Spencer flinches — not because you’re wrong, but because you’ve drawn blood from a wound he didn’t know he still had.

He hates that you’ve distinguished him as some mischaracterised energy vampire. Like you could ever be nothing. Like you’re just the closest fix he can find beyond a chemical high. Designer drugs, manufactured in a lab, they say Heroin feels like a hug from God.

Until your body becomes gluttonous for a hit that never appeases.

You— you are not a hollow high. You are slow and real and catastrophic.

Oh, you’re dependable, a want that morphed into all-encompassing devotion over slow dragging time. “Yes, to the former. No— no, definitely no to the latter. You’re not just some emotional crutch to me. You’re, I don’t know, you’re just… everything.”

Spencer swallows, pulls back, feigning composure. “I should be able to do this alone,” he mutters, “Normal people can. I should be—”

“C’mon, Spence. You’re not a machine. You were never built for that.”

Another sharp laugh. It pierces— you can almost taste the blood this time.

“I’m so tired,” he says in defeat. “I’m so tired of trying to be someone worth saving.”

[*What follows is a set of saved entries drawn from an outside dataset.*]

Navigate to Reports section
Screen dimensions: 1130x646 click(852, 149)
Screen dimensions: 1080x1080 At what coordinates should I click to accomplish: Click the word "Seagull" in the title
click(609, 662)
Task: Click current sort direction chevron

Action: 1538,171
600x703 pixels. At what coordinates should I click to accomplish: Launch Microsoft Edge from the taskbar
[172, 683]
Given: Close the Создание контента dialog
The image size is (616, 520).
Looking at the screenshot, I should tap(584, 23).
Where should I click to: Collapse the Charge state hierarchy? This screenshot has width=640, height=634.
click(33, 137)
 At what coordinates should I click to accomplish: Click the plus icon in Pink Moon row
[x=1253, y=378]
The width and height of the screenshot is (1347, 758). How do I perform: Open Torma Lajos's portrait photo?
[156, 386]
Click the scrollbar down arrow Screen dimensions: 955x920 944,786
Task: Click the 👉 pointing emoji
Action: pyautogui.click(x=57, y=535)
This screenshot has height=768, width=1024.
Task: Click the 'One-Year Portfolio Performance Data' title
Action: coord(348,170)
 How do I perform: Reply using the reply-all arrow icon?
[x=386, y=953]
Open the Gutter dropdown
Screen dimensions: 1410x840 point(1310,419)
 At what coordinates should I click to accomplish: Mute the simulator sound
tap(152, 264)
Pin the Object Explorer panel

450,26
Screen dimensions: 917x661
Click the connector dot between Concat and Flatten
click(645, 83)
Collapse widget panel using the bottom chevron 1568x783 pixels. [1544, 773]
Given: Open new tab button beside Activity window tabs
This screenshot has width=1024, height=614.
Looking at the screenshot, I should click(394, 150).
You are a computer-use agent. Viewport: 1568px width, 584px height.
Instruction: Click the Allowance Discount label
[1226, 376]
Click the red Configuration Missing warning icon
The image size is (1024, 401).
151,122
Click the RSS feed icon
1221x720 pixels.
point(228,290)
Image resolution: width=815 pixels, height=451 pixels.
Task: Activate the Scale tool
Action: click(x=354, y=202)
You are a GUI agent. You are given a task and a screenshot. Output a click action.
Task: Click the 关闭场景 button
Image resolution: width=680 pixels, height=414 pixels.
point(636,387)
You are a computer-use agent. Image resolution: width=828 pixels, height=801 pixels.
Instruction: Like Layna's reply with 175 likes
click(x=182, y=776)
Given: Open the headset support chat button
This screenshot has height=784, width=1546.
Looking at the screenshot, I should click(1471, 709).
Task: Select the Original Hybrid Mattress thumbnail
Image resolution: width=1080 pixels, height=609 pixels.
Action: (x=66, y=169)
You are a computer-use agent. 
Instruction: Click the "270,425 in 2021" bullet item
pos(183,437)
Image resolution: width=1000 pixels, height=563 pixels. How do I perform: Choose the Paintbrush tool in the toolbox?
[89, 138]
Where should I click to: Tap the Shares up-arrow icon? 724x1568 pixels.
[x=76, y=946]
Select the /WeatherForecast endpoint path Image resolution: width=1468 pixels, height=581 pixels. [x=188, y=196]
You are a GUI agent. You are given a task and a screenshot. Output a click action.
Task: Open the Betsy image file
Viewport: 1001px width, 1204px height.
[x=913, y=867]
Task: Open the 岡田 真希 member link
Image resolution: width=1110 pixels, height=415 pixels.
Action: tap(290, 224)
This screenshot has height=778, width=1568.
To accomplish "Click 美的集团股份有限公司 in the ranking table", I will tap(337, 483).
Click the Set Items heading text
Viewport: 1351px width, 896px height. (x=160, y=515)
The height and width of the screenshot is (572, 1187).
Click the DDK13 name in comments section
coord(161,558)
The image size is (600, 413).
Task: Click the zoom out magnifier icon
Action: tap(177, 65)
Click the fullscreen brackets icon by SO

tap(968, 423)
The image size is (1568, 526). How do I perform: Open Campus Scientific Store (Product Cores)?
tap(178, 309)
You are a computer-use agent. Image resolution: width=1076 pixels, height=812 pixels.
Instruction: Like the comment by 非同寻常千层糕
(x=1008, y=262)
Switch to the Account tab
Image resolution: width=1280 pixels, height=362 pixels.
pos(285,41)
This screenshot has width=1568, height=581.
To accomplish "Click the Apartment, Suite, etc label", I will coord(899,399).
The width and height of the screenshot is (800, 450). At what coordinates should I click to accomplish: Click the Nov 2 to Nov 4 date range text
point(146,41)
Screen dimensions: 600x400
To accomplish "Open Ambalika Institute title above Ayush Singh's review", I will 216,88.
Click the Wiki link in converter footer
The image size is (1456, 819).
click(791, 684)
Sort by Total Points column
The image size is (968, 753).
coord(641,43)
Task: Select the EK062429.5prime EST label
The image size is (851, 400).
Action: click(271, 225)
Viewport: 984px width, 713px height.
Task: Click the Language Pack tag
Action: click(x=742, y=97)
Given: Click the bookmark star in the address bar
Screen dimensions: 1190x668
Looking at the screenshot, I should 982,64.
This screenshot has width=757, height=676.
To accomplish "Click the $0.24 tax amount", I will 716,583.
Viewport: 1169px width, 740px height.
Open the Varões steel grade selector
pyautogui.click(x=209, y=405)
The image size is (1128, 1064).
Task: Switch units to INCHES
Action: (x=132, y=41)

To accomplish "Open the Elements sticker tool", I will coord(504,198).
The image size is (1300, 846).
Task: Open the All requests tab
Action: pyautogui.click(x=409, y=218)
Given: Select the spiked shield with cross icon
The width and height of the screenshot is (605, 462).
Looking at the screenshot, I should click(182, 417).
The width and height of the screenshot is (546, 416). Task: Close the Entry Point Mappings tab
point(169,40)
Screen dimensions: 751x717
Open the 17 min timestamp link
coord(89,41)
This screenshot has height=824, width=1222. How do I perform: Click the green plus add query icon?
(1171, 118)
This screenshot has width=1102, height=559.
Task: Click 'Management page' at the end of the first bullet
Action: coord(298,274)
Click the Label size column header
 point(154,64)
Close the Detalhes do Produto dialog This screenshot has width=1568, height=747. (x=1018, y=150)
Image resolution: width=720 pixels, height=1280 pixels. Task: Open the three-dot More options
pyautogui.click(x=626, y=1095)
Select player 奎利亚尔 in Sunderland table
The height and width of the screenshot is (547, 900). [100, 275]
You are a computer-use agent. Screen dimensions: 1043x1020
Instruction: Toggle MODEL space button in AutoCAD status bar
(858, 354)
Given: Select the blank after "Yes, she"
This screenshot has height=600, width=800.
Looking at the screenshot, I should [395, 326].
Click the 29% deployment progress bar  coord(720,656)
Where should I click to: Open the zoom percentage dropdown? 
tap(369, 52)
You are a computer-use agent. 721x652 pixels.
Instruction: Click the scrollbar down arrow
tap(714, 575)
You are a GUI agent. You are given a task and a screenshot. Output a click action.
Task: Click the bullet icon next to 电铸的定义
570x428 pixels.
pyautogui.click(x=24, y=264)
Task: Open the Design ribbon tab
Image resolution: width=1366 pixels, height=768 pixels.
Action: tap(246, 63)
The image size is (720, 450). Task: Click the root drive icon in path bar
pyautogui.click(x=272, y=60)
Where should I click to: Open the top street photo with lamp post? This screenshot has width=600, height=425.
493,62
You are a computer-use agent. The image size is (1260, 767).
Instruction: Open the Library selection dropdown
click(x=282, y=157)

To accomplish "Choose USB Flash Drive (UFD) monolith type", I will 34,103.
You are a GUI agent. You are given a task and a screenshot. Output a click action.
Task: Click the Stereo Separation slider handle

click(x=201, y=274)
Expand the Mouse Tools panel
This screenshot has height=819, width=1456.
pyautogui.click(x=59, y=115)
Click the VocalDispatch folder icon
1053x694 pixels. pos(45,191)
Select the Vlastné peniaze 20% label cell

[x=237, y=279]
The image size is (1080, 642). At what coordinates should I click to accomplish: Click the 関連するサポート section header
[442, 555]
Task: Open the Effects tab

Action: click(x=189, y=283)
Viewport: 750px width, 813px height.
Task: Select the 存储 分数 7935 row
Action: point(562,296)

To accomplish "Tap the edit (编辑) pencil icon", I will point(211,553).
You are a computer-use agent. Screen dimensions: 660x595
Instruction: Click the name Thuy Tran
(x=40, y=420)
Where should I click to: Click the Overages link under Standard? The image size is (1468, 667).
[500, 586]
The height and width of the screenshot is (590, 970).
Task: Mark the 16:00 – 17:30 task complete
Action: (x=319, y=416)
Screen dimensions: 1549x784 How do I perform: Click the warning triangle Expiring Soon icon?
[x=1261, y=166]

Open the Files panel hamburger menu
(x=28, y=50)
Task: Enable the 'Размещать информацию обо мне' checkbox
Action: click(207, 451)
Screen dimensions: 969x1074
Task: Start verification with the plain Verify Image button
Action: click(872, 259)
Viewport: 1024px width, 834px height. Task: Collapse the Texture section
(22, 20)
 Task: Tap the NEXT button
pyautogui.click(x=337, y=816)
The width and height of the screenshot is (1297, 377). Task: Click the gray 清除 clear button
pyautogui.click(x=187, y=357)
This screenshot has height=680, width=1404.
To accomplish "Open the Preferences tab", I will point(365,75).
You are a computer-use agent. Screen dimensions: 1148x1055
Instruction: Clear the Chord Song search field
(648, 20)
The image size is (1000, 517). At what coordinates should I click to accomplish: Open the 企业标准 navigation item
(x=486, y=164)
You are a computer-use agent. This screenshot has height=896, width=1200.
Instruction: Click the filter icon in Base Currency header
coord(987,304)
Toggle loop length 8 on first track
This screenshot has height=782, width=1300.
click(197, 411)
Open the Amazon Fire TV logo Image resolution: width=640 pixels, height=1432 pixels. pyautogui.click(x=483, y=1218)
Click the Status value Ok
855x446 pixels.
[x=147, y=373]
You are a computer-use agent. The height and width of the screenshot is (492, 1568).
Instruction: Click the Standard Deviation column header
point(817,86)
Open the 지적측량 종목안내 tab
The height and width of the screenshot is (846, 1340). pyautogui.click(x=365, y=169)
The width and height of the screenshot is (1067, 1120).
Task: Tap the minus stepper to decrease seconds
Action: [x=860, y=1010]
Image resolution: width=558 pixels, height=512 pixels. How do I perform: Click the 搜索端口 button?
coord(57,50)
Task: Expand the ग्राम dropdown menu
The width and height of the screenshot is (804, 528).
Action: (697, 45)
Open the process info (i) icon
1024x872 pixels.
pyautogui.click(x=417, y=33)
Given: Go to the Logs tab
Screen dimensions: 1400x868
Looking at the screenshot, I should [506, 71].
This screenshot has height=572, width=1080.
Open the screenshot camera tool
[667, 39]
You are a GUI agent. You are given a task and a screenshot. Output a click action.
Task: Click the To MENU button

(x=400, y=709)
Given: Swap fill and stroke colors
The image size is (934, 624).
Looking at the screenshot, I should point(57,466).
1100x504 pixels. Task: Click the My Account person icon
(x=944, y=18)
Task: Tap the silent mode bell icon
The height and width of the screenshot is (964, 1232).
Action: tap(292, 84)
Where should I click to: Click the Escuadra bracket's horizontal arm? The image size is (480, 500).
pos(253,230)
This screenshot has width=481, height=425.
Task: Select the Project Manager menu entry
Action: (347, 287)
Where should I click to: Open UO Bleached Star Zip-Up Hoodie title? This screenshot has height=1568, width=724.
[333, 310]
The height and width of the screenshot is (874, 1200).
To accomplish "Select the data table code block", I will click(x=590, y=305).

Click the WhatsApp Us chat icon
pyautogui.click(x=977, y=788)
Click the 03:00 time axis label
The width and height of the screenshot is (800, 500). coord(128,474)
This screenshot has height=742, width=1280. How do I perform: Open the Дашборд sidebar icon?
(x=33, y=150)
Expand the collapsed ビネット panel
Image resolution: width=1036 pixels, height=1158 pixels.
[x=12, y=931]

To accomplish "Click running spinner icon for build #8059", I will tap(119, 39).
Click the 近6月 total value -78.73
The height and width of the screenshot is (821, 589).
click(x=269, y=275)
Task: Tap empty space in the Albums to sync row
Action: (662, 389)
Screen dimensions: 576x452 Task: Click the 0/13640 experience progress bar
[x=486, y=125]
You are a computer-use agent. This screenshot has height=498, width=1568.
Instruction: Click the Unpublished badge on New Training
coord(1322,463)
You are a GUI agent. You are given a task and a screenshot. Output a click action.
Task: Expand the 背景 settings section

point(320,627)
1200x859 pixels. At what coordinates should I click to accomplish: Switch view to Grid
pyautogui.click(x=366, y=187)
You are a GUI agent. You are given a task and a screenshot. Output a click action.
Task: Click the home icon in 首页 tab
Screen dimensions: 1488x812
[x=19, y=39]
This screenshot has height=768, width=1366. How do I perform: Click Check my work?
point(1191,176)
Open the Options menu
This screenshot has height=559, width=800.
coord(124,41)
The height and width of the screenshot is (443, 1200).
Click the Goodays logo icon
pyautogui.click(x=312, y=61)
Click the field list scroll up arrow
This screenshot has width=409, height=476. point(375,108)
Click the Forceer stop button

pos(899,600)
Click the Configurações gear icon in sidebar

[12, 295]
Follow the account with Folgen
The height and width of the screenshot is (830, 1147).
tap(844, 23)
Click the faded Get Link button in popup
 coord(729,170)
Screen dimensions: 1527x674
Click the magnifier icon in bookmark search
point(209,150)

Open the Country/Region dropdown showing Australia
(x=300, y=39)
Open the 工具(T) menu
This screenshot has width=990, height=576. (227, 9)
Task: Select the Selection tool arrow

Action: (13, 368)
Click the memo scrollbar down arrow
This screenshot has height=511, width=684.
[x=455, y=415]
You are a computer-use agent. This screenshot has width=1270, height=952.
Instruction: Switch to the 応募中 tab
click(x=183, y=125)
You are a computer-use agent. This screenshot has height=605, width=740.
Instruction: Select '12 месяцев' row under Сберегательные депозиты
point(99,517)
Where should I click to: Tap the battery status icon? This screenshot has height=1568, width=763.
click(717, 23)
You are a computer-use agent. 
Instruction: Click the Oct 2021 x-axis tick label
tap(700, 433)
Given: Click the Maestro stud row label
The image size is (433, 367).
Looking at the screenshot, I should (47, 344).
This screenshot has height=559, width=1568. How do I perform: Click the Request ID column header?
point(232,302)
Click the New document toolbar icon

Pressing your forehead to his, you’re kind to not mention the tears. To just let them occur, free fall. “You don’t have to be anything,” you murmur into his hair. “You just have to be. That’s enough. That’s enough for me, and i’ve got you. Okay? I’ve got you. Always.”

“Will you stay with me?” He doesn’t mean tonight, you know that well enough. “Will you stay with me through it all?”

You’re aware of the burden it would imply, the jagged, ugly reality of withdrawal. The toll, sweat-soaked skin and cold fevers. Irrational begging, pleading for god, just one more fix. The way it would change him, change your untainted perspective of him. When you agree, it is not misguided.

You know what you’re signing up for.

“Yeah. I’ll stay. Through it all.”

If this is love, true unvarnished love, reciprocal and real, then he’s sorry he found you at a bad time. Give it, give me, a few months, he thinks, and i’ll spend the rest of my life giving you everything.